Difficile de refuser quand, à l’autre bout de la ville, l’IHU reçoit et teste sans préalable. Proches de personnes contaminées, employés tenus d’aller travailler : les besoins sont tels que l’institut du professeur Raoult a ouvert une antenne dans les quartiers Nord, près de la toute nouvelle station de métro Capitaine-Gèze. Entre les sites publics et le renfort des laboratoires d’analyse privés, Marseille comptait fin avril près d’une trentaine de centres de dépistage pour accueillir le grand public. Un maillage crucial alors que se profile un possible déconfinement en mai. La validation d’un traitement ou d’un vaccin contre le covid-19 n’étant pas envisageable avant au mois un an, la gestion de ce déconfinement puis d’une éventuelle « deuxième vague » du virus reposera d’ici là sur la disponibilité des tests.
Mais avec la réouverture progressive des lieux publics, un autre chantier de dépistage va s’ouvrir : mesurer l’éventuelle contamination dans l’air et sur les surfaces pour les transports en communs, les écoles, les bureaux… Les études réalisées en laboratoire indiquent que le virus resterait actif de quelques heures à plusieurs jours selon les surfaces. À Marseille, le bataillon des marins-pompiers, qui, de par son statut militaire, dispose d’une unité NRBC (nucléaire radiologique bactériologique chimique), mène depuis début avril une série de tests sur une technologie de détection du covid-19 dans l’air, avec un délai de réponse de 48h, qui devrait prochainement pourvoir encore être raccourci.
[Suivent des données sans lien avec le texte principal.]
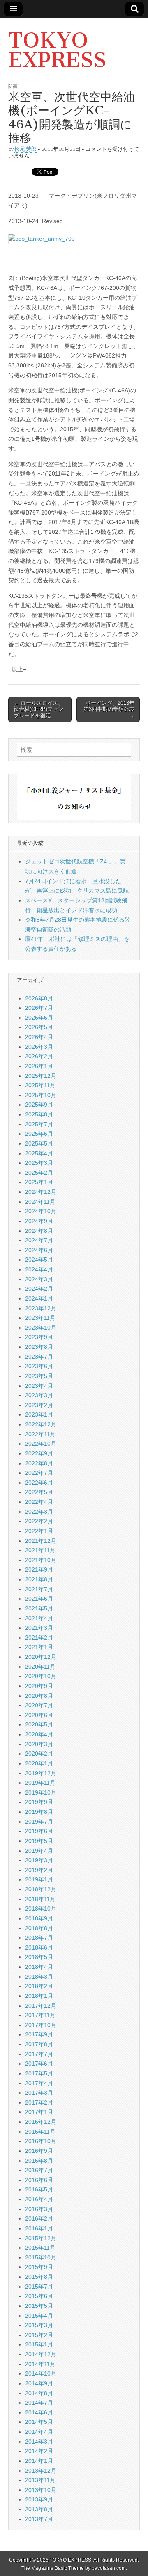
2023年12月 (40, 1308)
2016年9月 (39, 2151)
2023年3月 (39, 1395)
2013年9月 (39, 2499)
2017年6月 (39, 2063)
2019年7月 (39, 1821)
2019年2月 (39, 1870)
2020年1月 (39, 1763)
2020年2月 (39, 1753)
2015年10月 (40, 2257)
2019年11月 (40, 1782)
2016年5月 (39, 2189)
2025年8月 (39, 1114)
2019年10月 (40, 1792)
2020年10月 (40, 1676)
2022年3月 (39, 1511)
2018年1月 (39, 1996)
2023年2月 (39, 1405)
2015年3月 (39, 2325)
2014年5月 (39, 2422)
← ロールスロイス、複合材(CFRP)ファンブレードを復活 (38, 709)
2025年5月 (39, 1143)
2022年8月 (39, 1463)
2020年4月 (39, 1734)
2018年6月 (39, 1947)
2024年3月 (39, 1279)
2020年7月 (39, 1705)
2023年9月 (39, 1337)
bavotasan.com (109, 2568)
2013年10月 (40, 2490)
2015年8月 (39, 2276)
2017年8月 (39, 2044)
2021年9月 (39, 1569)
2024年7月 (39, 1240)
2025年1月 (39, 1182)
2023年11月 (40, 1317)
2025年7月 (39, 1124)
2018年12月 (40, 1889)
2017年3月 (39, 2092)
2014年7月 (39, 2402)
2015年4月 (39, 2315)
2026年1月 (39, 1066)
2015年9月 (39, 2267)
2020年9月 (39, 1686)
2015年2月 (39, 2335)
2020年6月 (39, 1715)
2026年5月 (39, 1027)
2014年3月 (39, 2441)
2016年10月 (40, 2141)
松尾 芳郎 (25, 149)
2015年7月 (39, 2286)
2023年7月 (39, 1356)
« Pour le moment, nous avons testé nos casernes, celles des sapeurs-pompiers et plusieurs sites névralgiques de la mairie », explique le bataillon. Plus de 1 300 tests avaient été pratiqués à la fin avril, « avec aucun positif pour les mesures dans l’air et 4 à 5 % de positifs pour les surfaces ». Le procédé est d’ores et déjà jugé fiable et pourrait bientôt doubler sa capacité de tests, pour atteindre un rythme de 180 prélèvements par jour. Pour la décontamination, les marins-pompiers disposent de plusieurs outils qu’ils ont déjà déployé sur le porte-avions Charles-de-Gaulle et même, selon le Canard Enchaîné, dans les bureaux du ministère de l’Intérieur à Paris après que plusieurs membres du cabinet de Christophe Castaner aient été contaminés. Dans le marathon du déconfinement, Marseille part bien équipée, mais la course ne fait que commencer.